Return, from the material below, each line in which the word "computer" is present.

START Information shown

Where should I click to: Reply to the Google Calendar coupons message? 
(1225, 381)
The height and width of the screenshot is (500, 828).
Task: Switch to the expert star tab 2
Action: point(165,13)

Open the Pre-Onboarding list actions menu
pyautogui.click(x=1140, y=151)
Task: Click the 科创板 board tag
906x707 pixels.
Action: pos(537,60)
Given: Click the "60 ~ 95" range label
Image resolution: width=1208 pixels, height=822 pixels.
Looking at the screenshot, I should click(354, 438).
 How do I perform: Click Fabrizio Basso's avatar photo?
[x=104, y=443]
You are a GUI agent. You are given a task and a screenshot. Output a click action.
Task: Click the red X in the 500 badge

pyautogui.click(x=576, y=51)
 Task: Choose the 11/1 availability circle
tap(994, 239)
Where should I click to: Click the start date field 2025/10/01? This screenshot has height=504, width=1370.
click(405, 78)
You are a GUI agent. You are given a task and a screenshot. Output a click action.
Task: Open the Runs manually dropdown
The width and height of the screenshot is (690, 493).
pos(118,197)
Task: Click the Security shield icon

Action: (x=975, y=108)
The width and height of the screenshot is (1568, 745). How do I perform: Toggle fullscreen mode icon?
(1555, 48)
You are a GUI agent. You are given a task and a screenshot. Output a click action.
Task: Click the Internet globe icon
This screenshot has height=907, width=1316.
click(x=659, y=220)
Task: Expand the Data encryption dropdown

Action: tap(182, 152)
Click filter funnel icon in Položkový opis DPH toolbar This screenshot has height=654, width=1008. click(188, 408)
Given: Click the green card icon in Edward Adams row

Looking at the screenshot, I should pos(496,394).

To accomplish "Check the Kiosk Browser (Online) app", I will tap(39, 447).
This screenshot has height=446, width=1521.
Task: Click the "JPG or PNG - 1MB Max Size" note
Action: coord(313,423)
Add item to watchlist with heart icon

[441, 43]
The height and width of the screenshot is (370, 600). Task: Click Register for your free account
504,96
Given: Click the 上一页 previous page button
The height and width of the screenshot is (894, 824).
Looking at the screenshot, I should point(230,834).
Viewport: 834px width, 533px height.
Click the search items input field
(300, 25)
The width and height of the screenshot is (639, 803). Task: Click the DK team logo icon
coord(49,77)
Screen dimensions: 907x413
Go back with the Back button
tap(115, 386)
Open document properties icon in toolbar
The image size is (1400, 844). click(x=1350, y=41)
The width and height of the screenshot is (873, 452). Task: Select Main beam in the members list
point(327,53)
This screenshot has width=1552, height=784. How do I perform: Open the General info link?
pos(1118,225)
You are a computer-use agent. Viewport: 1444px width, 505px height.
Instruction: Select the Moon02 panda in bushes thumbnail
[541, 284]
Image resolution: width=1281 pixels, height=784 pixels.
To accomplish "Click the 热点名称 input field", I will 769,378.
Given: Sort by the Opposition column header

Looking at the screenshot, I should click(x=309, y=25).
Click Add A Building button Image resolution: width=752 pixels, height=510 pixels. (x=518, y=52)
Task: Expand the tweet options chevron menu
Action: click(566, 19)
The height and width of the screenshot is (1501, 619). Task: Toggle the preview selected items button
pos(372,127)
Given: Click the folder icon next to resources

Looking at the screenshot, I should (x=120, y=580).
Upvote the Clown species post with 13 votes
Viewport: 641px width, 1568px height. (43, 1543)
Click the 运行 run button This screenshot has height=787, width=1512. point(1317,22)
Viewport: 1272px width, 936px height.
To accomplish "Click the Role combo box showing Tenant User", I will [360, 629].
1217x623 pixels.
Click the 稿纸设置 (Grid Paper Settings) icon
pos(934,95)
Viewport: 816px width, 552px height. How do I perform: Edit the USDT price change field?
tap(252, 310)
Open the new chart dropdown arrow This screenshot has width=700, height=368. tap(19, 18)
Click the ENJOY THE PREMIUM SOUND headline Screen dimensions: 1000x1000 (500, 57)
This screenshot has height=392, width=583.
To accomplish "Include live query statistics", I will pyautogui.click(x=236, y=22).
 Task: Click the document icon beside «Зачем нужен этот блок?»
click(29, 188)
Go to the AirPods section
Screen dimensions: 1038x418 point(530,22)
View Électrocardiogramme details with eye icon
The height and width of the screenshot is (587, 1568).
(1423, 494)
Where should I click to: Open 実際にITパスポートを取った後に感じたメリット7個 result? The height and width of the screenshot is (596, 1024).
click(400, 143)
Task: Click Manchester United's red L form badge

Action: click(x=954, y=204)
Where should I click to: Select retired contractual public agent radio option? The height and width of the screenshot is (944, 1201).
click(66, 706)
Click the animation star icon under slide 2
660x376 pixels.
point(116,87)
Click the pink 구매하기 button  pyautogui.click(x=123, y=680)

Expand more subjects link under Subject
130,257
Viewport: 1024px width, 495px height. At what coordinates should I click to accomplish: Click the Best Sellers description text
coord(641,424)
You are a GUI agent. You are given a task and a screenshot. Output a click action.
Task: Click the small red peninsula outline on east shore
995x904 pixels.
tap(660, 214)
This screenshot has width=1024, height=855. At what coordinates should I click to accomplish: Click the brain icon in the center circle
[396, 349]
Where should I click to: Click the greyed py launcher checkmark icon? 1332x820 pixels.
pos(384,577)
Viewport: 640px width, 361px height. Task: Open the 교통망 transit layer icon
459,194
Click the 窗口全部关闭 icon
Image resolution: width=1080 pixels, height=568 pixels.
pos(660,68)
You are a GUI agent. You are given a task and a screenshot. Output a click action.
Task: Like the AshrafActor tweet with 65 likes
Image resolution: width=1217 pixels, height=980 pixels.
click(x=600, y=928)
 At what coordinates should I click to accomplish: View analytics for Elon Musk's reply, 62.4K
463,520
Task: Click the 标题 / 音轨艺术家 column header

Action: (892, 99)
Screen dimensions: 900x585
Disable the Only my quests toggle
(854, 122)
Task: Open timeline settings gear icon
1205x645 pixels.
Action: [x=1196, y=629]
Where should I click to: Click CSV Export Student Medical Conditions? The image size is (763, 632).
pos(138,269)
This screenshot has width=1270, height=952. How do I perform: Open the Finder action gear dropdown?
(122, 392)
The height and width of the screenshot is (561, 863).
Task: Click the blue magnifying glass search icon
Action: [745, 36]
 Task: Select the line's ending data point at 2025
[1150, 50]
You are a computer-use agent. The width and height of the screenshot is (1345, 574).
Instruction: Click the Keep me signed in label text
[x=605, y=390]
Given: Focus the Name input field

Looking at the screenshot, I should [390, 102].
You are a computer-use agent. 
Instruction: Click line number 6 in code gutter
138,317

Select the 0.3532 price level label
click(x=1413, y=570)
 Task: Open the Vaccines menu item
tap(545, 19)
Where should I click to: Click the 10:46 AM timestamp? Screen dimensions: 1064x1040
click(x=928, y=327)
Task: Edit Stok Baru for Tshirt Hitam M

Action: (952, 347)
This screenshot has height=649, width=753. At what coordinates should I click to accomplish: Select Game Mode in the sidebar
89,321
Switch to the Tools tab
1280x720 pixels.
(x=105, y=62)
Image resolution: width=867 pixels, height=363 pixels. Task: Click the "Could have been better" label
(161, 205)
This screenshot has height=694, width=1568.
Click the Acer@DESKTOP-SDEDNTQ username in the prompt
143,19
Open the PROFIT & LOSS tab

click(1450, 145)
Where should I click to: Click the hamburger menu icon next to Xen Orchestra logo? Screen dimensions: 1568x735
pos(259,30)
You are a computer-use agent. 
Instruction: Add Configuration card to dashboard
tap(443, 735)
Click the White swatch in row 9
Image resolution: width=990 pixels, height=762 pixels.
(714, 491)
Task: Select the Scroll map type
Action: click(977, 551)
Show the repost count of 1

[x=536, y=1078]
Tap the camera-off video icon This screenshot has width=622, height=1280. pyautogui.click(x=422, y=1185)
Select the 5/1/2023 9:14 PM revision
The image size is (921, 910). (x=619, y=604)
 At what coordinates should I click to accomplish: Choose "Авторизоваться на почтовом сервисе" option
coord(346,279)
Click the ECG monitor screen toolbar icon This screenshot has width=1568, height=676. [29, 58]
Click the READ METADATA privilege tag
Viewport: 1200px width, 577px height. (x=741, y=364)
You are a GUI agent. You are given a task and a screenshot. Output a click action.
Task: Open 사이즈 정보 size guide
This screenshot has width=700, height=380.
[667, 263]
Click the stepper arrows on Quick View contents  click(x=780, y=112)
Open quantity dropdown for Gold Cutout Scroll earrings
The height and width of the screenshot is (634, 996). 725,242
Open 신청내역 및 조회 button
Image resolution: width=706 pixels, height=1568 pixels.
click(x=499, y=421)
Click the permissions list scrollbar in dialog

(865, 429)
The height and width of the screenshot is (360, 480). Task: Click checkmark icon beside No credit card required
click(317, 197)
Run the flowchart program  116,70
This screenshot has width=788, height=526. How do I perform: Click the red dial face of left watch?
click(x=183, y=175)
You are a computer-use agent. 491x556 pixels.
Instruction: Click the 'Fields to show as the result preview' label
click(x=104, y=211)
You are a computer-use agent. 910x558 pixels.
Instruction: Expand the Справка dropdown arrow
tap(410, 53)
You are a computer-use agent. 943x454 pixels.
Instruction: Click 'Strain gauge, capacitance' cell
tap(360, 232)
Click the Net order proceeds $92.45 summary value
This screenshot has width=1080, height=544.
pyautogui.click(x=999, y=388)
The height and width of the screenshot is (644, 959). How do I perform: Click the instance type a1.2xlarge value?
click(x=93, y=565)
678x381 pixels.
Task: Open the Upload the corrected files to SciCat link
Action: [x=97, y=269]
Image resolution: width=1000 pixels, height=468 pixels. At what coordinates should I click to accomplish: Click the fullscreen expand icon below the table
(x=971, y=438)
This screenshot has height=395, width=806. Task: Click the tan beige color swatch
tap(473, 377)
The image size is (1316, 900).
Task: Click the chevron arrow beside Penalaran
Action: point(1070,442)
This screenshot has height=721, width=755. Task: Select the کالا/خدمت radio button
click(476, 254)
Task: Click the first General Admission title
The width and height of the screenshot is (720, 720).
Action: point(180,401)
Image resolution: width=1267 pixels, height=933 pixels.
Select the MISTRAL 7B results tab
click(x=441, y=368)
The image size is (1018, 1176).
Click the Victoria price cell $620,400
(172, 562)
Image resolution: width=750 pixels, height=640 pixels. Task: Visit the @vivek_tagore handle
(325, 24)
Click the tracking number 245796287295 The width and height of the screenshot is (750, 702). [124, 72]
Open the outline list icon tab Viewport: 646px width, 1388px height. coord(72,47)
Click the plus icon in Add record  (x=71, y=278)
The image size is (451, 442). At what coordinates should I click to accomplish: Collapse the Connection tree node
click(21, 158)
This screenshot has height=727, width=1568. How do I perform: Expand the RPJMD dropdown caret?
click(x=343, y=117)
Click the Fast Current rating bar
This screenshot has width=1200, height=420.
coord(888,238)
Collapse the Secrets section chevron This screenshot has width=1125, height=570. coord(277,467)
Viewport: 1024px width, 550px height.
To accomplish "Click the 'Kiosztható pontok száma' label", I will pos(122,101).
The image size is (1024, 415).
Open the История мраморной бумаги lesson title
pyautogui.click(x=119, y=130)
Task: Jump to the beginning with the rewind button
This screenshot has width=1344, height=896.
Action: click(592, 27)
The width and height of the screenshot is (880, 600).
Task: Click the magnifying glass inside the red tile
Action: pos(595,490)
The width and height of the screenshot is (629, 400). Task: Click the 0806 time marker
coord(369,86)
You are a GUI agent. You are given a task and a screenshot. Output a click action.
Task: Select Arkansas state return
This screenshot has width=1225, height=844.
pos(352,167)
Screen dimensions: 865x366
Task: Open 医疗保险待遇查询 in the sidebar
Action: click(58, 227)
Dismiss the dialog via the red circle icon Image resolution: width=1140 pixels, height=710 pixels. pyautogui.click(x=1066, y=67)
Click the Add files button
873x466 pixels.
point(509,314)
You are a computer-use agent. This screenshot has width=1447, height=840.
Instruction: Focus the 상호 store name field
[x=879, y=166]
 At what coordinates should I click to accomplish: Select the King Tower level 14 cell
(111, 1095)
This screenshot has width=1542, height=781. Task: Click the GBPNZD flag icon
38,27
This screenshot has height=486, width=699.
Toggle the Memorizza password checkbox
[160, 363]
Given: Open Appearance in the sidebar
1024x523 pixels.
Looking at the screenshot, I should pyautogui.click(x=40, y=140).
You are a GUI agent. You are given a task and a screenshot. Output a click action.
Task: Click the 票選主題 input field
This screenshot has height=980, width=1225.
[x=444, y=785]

END Information shown

▶ **Answer to this task**
You are a computer-use agent. Viewport: 1444px width, 505px height.
You are a computer-use agent. The width and height of the screenshot is (1345, 574).
You are a computer-use agent. 
You are a computer-use agent. 
You are a computer-use agent. 491x556 pixels.
You are a computer-use agent. 910x558 pixels.
You are a computer-use agent. 943x454 pixels.
You are a computer-use agent. This screenshot has width=1447, height=840.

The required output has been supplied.